Surveillance must be constant and vigilant. … The police officer in charge and guards shall remain in the guard room, whose door shall remain open in order to maintain a close watch on the door of room number ___ … The guard post will remain illuminated at all times. The officer in charge shall be armed with an automatic pistol. … Mr. Léon Blum may leave his apartment only to go to the toilet, in which case he shall be followed by a civilian official to the door and accompanied back to his room in the same manner.

Blum returned to his beloved Stendhal and devoured the works of Virginia Woolf and others that he found in the castle library. In his misfortune he took comfort from the frequent visits of Renée Blum, a Protestant-born Geneva woman married to his son Robert, who was a prisoner of war in Germany.
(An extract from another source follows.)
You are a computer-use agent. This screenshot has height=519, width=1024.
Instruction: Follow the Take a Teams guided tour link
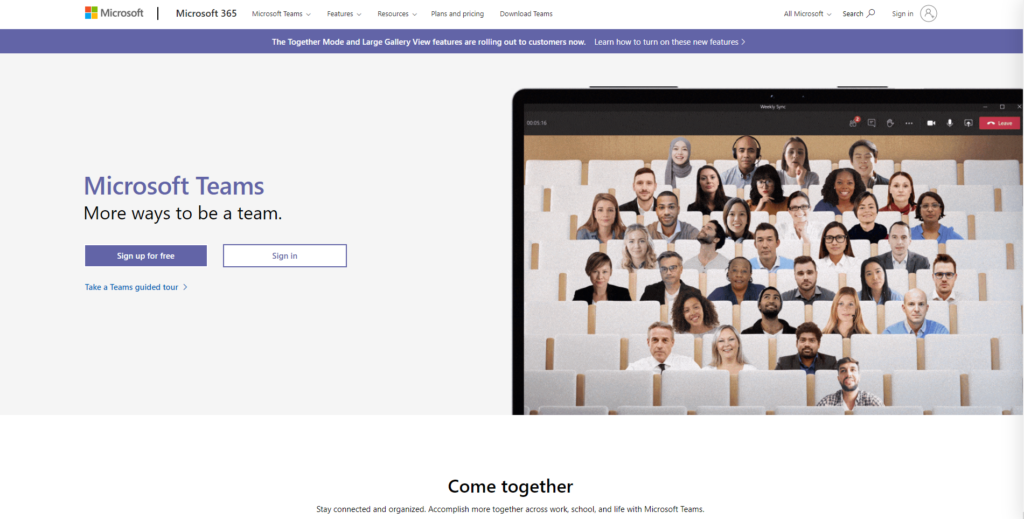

Renée became close to Janot, Blum’s mistress, who was not allowed to visit the castle. Both did all they could to assist him. Blum wrote many affectionate letters to Janot: “Could you see me behind the bars? I waved my handkerchief at you.” He and Janot maintained their intense relationship by way of letters and notes carried back and forth by Renée. Within a few months, Janot obtained permission to visit Blum herself.
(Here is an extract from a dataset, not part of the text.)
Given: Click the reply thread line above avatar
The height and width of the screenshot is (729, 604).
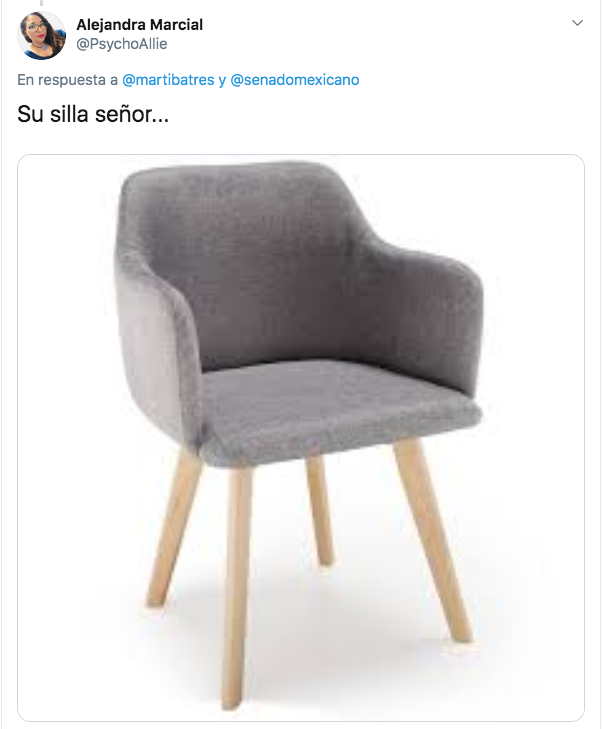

On November 16 he was transferred to the Château de Bourrassol in the Massif Central near Riom, where he was to be tried. The castle was in ruins and bitterly cold. Living conditions were even worse than in Chazeron: Blum’s only toilet was a filthy chamber pot, and water froze in his room. Daladier described the scene in his diary: “Rainy, awful weather. But in the afternoon, Blum, during his exercise period, sat in the sun on a roadside marker. Basque béret, long, thin body, almost white drooping mustache. Prophet of Israel.” Janot was able to contact the justice minister, Joseph Barthélemy, who made no secret of his anti-Semitic feelings but granted her the right, as Blum’s secretary, to visit him for the purpose of writing “a work of history.” Blum was also allowed to receive a few faithful friends. A living symbol of the reviled Popular Front as well as a Jew, he became the target of vicious attacks by the collaborationist press, which blamed the Jews in general and Blum in particular for France’s defeat. After his friend Marx Dormoy was assassinated on July 25, 1941, Blum knew that anything could happen to him.
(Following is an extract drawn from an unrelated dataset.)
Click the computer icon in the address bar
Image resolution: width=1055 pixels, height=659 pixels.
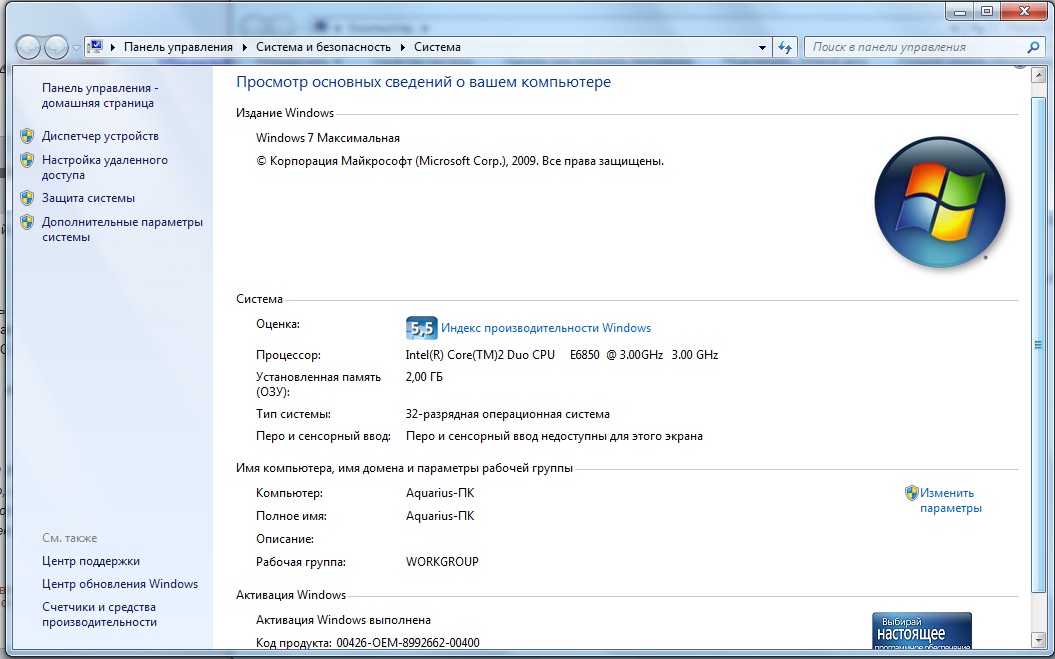coord(96,47)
In a way, Vichy represented the nationalist right’s revenge for the Dreyfus Affair. Only thirty-four years separated the end of the Affair from the birth of Vichy, and any number of frustrated anti-Semites from the Dreyfus years, including Charles Maurras, were still active. They had not changed one bit. They still called for Jews to be expelled from government and the public arena, as well as excluded from most professions and stripped of civil rights. All state Jews—be they deputies or senators, state councilors, judges, prefects, military officers, or teachers—were dismissed from public service. Vichy answered the prayers of the most zealous anti-Dreyfusards: the Jewish statute of October 4, 1940, one of the very first measures taken by Vichy, made the government of France judenrein. Blum and many of his closest friends from the Council of State, such as Paul Grunebaum-Ballin, were affected. A small number protested vehemently, insisting that their families had been French for generations, that their parents had made sacrifices in France’s wars, that they themselves had been decorated in World War I and had always served France loyally. They wrote to Marshal Pétain, whom many had met in the course of their careers, asking that he intervene to prevent the Jewish statute from being applied to them and later asking him to block their deportation—all in vain. Blum, certain of his rights and his legitimacy and unafraid of reprisals, refrained from protesting his arrest or requesting special treatment. He courageously defended his actions as prime minister as well as his Jewish identity, which he never tried to hide.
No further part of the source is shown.